- **What this task involves**
Reproduce each of the following records verbatim, line for line.

- **Available records**
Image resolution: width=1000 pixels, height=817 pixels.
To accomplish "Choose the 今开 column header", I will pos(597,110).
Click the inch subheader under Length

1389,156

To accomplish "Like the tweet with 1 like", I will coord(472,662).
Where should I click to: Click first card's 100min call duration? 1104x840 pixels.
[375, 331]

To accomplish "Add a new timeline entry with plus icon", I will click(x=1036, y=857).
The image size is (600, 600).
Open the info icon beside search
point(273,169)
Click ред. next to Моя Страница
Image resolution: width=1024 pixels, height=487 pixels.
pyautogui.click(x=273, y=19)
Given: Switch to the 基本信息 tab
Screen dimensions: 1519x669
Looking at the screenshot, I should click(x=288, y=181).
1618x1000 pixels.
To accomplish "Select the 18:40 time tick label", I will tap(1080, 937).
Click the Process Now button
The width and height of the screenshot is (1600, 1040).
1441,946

- **Problem solution**
Image resolution: width=1000 pixels, height=817 pixels.
To accomplish "Choose the 今开 column header", I will pos(597,110).
Click the inch subheader under Length

1389,156

To accomplish "Like the tweet with 1 like", I will coord(472,662).
Where should I click to: Click first card's 100min call duration? 1104x840 pixels.
[375, 331]

To accomplish "Add a new timeline entry with plus icon", I will click(x=1036, y=857).
The image size is (600, 600).
Open the info icon beside search
point(273,169)
Click ред. next to Моя Страница
Image resolution: width=1024 pixels, height=487 pixels.
pyautogui.click(x=273, y=19)
Given: Switch to the 基本信息 tab
Screen dimensions: 1519x669
Looking at the screenshot, I should click(x=288, y=181).
1618x1000 pixels.
To accomplish "Select the 18:40 time tick label", I will tap(1080, 937).
Click the Process Now button
The width and height of the screenshot is (1600, 1040).
1441,946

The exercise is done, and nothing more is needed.